Who Should Play 12 Bells
12 Bells is built for a specific type of player: someone who is comfortable with extended base-game sequences that produce no direct wins, and who is chasing jackpot-tier outcomes rather than frequent small payouts. The hit frequency is not published, but the base-game structure makes it structurally clear that session variance will be high regardless of which volatility setting is selected.
The Chance Level ante-bet option makes the slot more accessible to players who want to reduce the time between bonus triggers at the cost of a higher per-spin outlay. At 10x the base bet, the bonus trigger rate multiplies tenfold — which compresses the dry spells but also accelerates bankroll drawdown during losing runs. Players on tighter budgets should weigh that trade-off carefully.
The 750x max win positions this as a mid-range jackpot product. Players hunting four- or five-figure multipliers from a single session will find the ceiling limiting. Players who are satisfied with a well-structured jackpot mechanic and a 96.15% long-run return will find the math model reasonable. The volatility toggle is the feature that broadens the addressable audience — low-volatility mode makes 12 Bells a genuinely different experience from its high-volatility default.
Final Verdict
12 Bells is a coherent, well-engineered slot that commits fully to its feature-first design. The decision to strip out base-game wins entirely is a bold structural choice, and Wazdan executes it consistently — the two bonus routes are distinct enough that the Pick Game doesn't feel redundant alongside the Hold the Jackpot mechanic.

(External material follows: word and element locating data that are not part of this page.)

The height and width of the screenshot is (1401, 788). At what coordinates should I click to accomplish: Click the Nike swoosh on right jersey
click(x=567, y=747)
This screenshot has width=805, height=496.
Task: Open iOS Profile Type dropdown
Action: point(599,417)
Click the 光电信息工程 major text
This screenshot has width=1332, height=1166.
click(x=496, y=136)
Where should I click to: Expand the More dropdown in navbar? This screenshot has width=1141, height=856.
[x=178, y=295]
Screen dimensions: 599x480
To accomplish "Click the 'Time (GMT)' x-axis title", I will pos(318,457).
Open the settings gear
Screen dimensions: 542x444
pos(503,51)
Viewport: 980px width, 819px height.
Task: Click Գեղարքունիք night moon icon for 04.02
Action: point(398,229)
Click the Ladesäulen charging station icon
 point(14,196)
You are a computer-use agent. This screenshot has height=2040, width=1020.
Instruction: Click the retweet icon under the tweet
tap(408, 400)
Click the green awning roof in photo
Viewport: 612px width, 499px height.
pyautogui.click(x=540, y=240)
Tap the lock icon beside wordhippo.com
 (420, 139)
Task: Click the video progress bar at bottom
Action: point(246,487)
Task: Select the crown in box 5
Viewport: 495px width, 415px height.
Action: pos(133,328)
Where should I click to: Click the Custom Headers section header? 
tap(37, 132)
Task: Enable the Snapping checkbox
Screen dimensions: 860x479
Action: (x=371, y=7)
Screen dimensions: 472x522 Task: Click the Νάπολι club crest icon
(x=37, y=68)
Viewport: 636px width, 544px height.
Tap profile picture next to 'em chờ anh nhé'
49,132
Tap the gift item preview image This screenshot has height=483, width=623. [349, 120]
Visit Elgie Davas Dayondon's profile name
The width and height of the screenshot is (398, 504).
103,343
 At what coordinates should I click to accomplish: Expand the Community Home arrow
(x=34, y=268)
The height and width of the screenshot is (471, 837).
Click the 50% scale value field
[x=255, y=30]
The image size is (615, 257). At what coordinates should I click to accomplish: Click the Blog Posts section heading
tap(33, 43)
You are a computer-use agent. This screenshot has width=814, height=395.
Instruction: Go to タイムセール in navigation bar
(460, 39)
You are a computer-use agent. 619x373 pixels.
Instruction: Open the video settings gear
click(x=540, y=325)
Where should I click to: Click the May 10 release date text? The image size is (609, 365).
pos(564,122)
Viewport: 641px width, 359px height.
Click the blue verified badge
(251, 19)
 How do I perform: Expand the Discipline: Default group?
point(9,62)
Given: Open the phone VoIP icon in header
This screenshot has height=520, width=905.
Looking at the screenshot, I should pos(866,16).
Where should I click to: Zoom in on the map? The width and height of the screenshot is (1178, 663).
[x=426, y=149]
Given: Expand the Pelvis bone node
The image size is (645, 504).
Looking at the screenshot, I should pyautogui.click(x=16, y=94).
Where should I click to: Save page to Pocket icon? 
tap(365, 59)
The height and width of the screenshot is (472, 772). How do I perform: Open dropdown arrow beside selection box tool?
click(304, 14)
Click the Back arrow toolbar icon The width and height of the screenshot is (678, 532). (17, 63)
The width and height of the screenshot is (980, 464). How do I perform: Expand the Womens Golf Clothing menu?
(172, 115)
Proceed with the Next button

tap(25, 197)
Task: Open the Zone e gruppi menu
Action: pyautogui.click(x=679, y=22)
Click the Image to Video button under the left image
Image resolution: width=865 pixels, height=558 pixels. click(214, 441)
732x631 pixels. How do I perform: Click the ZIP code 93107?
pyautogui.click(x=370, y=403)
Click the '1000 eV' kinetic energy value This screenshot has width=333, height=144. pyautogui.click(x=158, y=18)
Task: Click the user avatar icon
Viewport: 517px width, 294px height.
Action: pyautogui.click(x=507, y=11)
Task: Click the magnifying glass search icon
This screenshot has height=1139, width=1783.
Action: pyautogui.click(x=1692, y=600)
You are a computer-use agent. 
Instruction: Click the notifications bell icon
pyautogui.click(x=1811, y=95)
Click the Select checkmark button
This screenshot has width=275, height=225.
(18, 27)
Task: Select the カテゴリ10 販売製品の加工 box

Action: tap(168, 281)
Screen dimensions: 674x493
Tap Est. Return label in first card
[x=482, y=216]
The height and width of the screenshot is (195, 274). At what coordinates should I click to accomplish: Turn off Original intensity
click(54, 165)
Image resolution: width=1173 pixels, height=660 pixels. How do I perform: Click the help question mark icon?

The 96.15% RTP is a genuine positive, and the volatility toggle is the kind of player-side control that most studios don't offer. The 750x cap is the honest limitation: in a market where high-volatility slots routinely post 5,000x–10,000x ceilings, 12 Bells asks players to accept significant base-game patience for a relatively contained upside. That trade-off is fine for players who prioritize RTP accuracy and structural clarity over maximum win potential.
One mild observation worth noting: the base game pacing can feel particularly slow when the Bell matrix fills gradually and neither bonus trigger is close — sessions without a feature hit can run long before any meaningful event occurs. Players who find that dynamic engaging will get a lot out of 12 Bells. Players who need base-game feedback to stay invested should look elsewhere in Wazdan's catalog.
- +96.15% RTP is above the typical industry midpoint with no operator-adjustable range
- +Three in-game volatility settings give players genuine control over risk level
- +Two distinct bonus routes — Hold the Jackpot and Pick Game — in a single session
- +Collector symbols with up to 20x random multipliers add meaningful variance inside the feature
- +Chance Level ante-bet compresses bonus trigger frequency for players willing to pay for it
- +Wide bet range (€0.20–€10,000) accommodates a broad spectrum of bankroll sizes
- -750x max win is modest compared to high-volatility peers in the current market
- -No base-game wins — every spin is purely a trigger-building event, which suits a narrow audience
- -Hit frequency is not published, making pre-session bankroll planning harder to calibrate
Best for
12 Bells is a feature-first slot that demands patience — the base game exists only to feed two bonus rounds. The 96.15% RTP is solid, and the adjustable volatility is a genuine differentiator. The 750x cap is modest by modern standards, but the Hold the Jackpot mechanic with its collector multipliers and the Pick Game's jackpot-reveal structure give high-volatility players two distinct paths to the top prize.